By Melissa Perkin.
A second class-action lawsuit brought by a group of 144 homeowners whose homes were clad in Harditex fibre-cement cladding, has failed. The homeowners alleged that Harditex manufacturer James Hardie, between 1987 – 2005, knowingly sold defective cladding used to build thousands of homes. The homeowners sought damages for the costs of repairs plus special damages, general damages, post remediation damages and expert costs.
The High Court has this week issued its judgment in the case which began nearly a year ago and had a hearing which lasted over 17 weeks.
The homeowners alleged the Harditex product was insufficiently tested prior to its release, did not meet durability standards, as well as alleging that James Hardie was negligent in the assistance it gave to builders installing it.
It was also contended that by the year 2000, James Hardie knew or ought to have known the product has flaws and was obligated to warn the public about them.
Analysis and evidence considered
The Court’s judgment analyses the Harditex product in relation to the following issues:
- Did it meet accepted moisture management standards?
- Durability (including its resistance to microbiological attack);
- Ability when installed to cope with building movement;
- Susceptibility to mould; and
- The various challenges to specific aspects of how it was installed.
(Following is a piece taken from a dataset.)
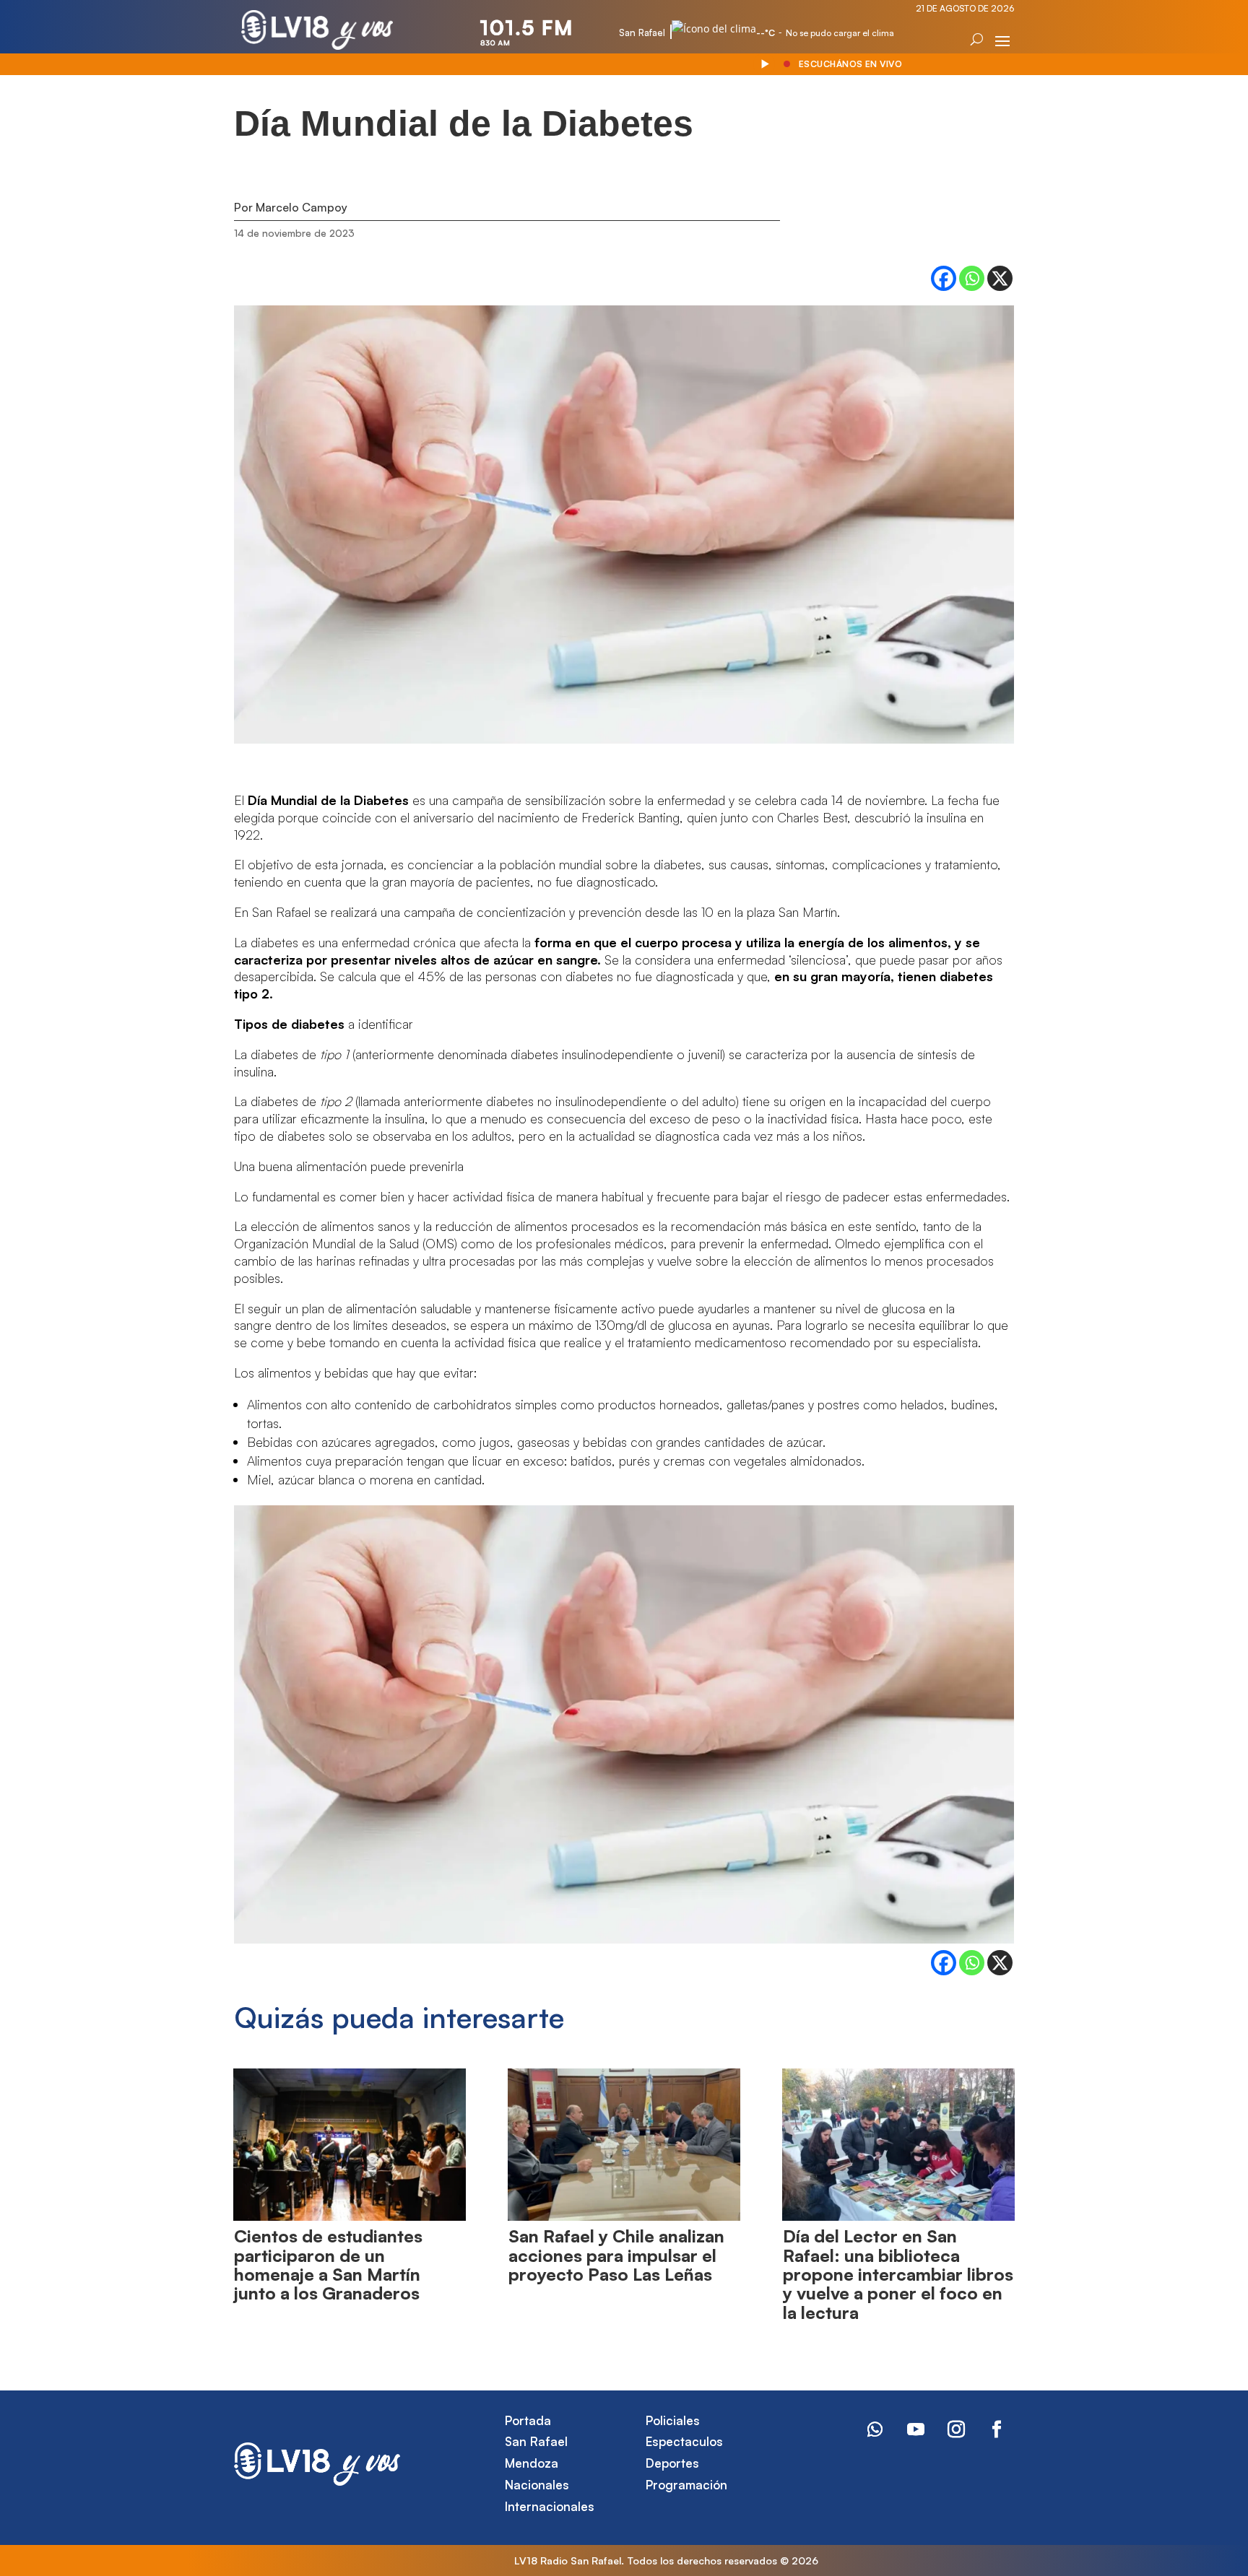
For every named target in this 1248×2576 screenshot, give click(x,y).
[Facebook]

The Court preferred by a significant margin, the expert evidence led by James Hardie. Many of its experts were world leaders in their field, and the Court found the content and manner of their evidence was reliable.
High Court’s conclusions
The Court agreed that James Hardie owed the homeowners a duty of care, but held that the homeowners had not proved that Harditex was a cause of the weathertightness issues.
The Court found that the product, assessed against established building science, was not flawed in its design, had been adequately tested and had independent endorsement. Further, the technical assistance given by James Hardie was sufficient and was correctly directed to the reasonably competent builder.
In terms of buildability, the Court found that Harditex was not proved to be materially different from sheet cladding products that preceded it. The Court’s conclusion was that the inherent flaws alleged by the plaintiffs were not proved, and Harditex was a conceptually sound product that could be installed in a way that would provide a weathertight house.
In relation to eight properties that were the subject of detailed analysis of the water damage, the Court found that evidence repeatedly identified fundamental building errors and repeated non-compliance with the instructions that accompanied the product. These building errors were so significant it was not possible for the homeowners to prove that some flaw with the product was independently a cause of damage.
It followed that the homeowners’ claims in negligence failed. There were also claims under the Fair Trading Act which were separately considered but which were also dismissed consequent upon the primary findings of fact.
The failed class action comes just nine days after settlement of a separate $220 million class action against James Hardie, in which more than 1000 homeowners represented by lead claimant Karen White brought similar allegations against the Harditex product.
James Hardie received $1.25m in settlement of that case, with the litigants agreeing no party would admit liability and settlement was “full and final” in respect of all claims arising out of the case.
A third weathertightness class action claim against James Hardie is scheduled to commence in the Auckland High Court in May 2023.